Nixdorf: Im Moment geht es erstmal darum, mich in dieser neuen Aufgabe zurechtzufinden. In diesem Jahr haben wir ein Jubiläum: 50 Jahre Ständiger Diakonat. Deshalb wünschen wir uns eine Vertiefung im Verständnis des Diakonats und des Platzes unseres Amts in einer diakonischen Kirche. Das ist für die kommende Zeit wichtig. Aktuell gibt es eher administrative Dinge zu klären, wie die Gründung eines Trägervereins für die Arbeitsgemeinschaft.
Frage: In der Kirche wird in der letzten Zeit der Diakonat der Frau verstärkt diskutiert. Wünschen Sie sich weibliche Diakone?
Nixdorf: Unser Bischof in Rottenburg-Stuttgart, Bischof Gebhard Fürst, hält die Weihe von Frauen zum Ständigen Diakonat für möglich. Ich persönlich finde das auch begrüßenswert, glaube aber, dass es bei diesem Thema eine große Spannung gibt: Zwischen dem, was hier bei uns in Deutschland als überfällig angesehen wird, die Rolle der Frau in der Kirche weiterzuentwickeln, und dem, was weltkirchlich verstanden, mitgetragen und akzeptiert werden würde. Was in Europa möglich ist, ist etwa in Afrika noch undenkbar.
Frage: Setzen Sie dabei Hoffnungen auf die theologische Kommission, die Papst Franziskus vor anderthalb Jahren zur Klärung des Diakonats der Frau eingesetzt hat?
Nixdorf: Ich glaube schon, dass durch diese Kommission einige Dinge klargestellt werden und das vorhandene Wissen herausgearbeitet wird. Das Entscheidende wird jedoch sein, wie Osnabrücks Bischof Franz-Josef Bode sagt, ob unser heutiger Blick darauf auch angewendet wird. Das ist natürlich noch nicht abzusehen.

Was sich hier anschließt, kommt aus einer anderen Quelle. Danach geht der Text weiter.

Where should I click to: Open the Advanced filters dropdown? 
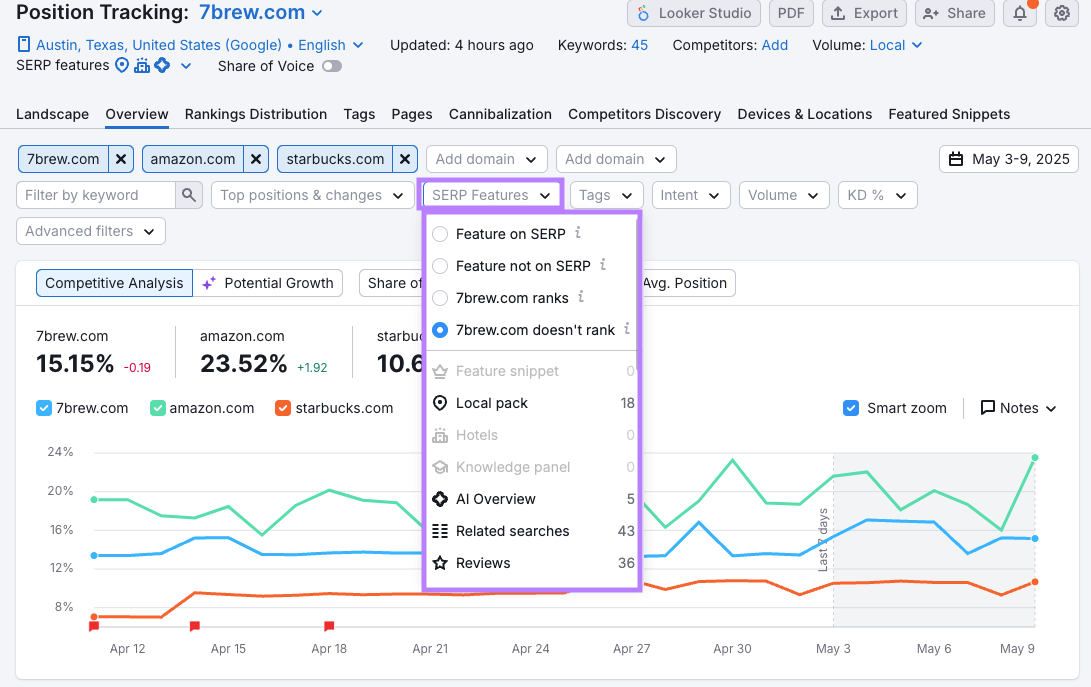pyautogui.click(x=90, y=231)

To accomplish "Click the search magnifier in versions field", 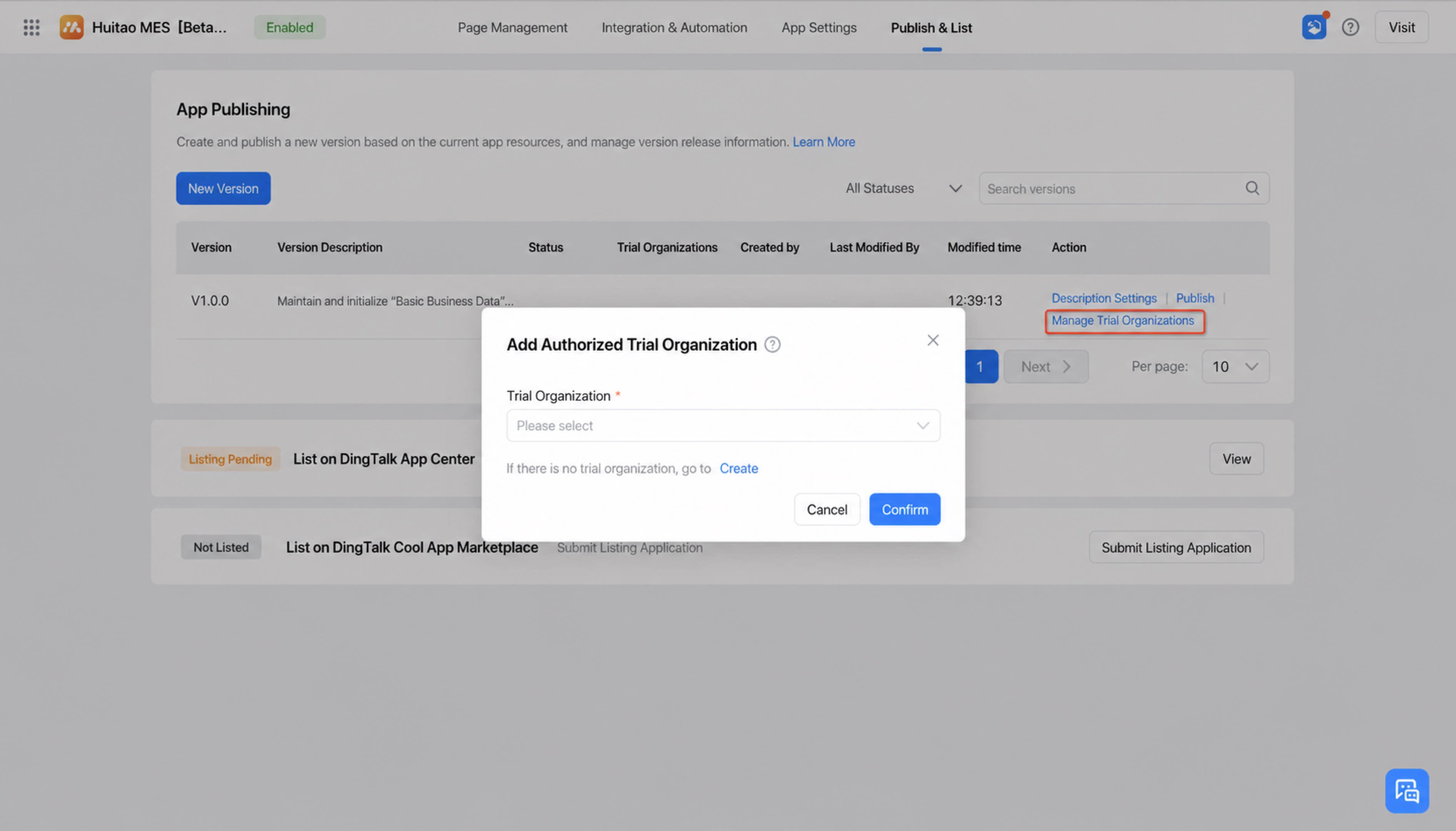I will 1252,189.
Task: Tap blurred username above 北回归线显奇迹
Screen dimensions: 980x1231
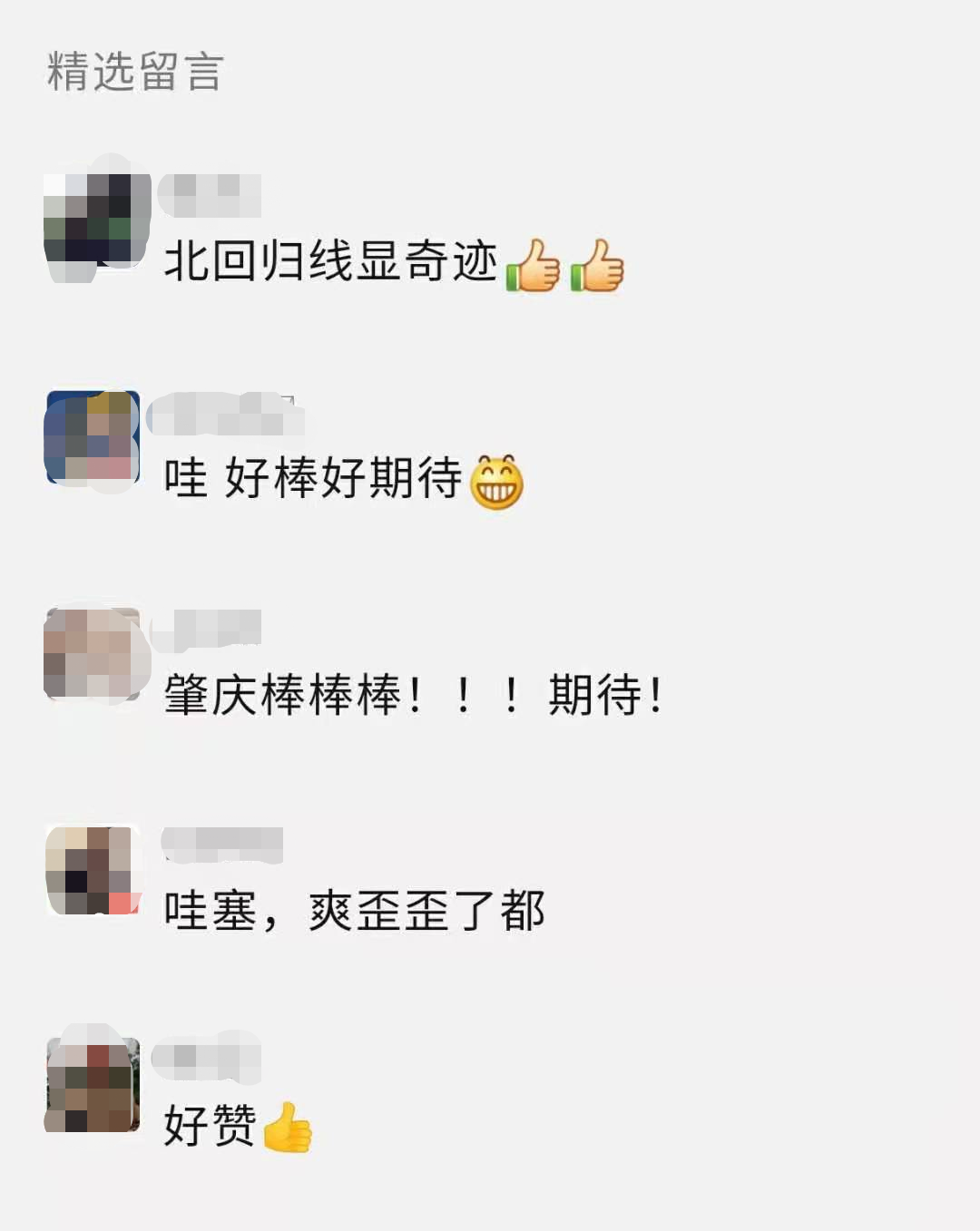Action: 211,195
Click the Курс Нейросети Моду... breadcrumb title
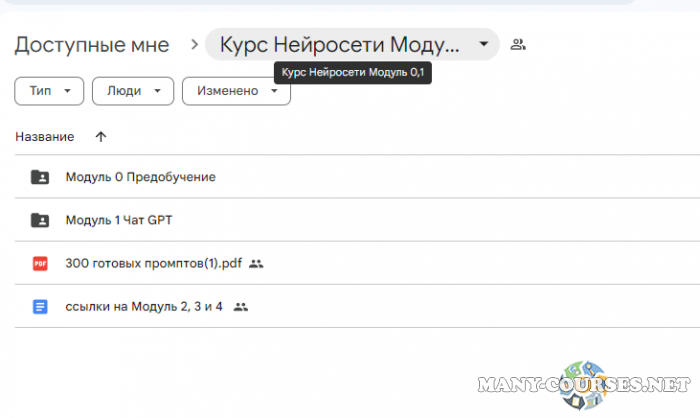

Frage: Wo sehen Sie den Platz der Ständigen Diakone in der Kirche und was ist ihre Aufgabe?
Nixdorf: Papst Franziskus hat dafür kürzlich eine sehr schöne Formulierung gefunden. Er hat gesagt, die Diakone sind "Hüter des Dienstes". Damit bringt er zum Ausdruck, dass wir nicht einfach Knechte oder bessere Tischdiener sind, sondern es gehört zu unserem Amt, dafür Sorge zu tragen, dass die Diakonia in allen Lebensvollzügen der Kirche auch wirklich gelebt wird. Am besten sollten wir dabei natürlich selber mit gutem Beispiel vorangehen.
Frage: In Zeiten des Priestermangels übernehmen Diakone mehr und mehr liturgische Aufgaben, wie Taufen, Hochzeiten und Beerdigungen. Sind sie deshalb Lückenbüßer für fehlende Pfarrer?
Nixdorf: Diakone sind Teil des Ordo, des Weiheamtes. Mit der Wiedererrichtung des Ständigen Diakonats wurde der Dienstcharakter des ganzen Amtes stärker betont. Wir haben etwa bei unserer Weihe damals in der Einladung gesagt, wir sind nicht "Herren des Glaubens, sondern Diener der Freude". Dieser Aspekt, für die anderen da zu sein und die Verbindung von Gottes- und Nächstenliebe im Blick zu behalten, ist eine ganz wesentliche Aufgabe des Diakonats. Lückenbüßer sind wir daher natürlich nicht. Es ist aber so, dass sich der Ständige Diakonat in Ländern, in denen es sehr viele Priester gibt, nicht genauso stark entwickelt hat, wie hier in Deutschland. In Indien gibt es inzwischen auch Diakone, die wir mit einer Gruppe aus zwei Diözesen im Herbst 2016 besucht haben. Aber dort ist der Diakonat noch in der Entwicklung und im Vergleich zu den Priestern, die es dort gibt, zahlenmäßig noch gering.
„Lückenbüßer sind wir natürlich nicht.“
Frage: Auch in Europa gibt es Länder mit einer ähnlichen Entwicklung.
Nixdorf: Ja, genau: In Irland zum Beispiel sind erst vor wenigen Jahren Diakone geweiht worden. Aber deswegen sind auch sie keine Lückenbüßer, die mit beschränkten Kompetenzen Priester ersetzen, sondern das Diakonat ist ein eigenständiges Amt. Genau deshalb ist es wichtig, den Diakonat nach 50 Jahren Etablierung in Europa, Lateinamerika und den USA genauer zu entfalten. Wir müssen uns fragen, was denn eigentlich die Eigenständigkeit des Amtes ist. Denn wer nur von den Funktionen her denkt, also von dem, was man innerhalb der Liturgie und der Kirche darf, der hat Schwierigkeiten zu verstehen, wozu Diakone geweiht sind.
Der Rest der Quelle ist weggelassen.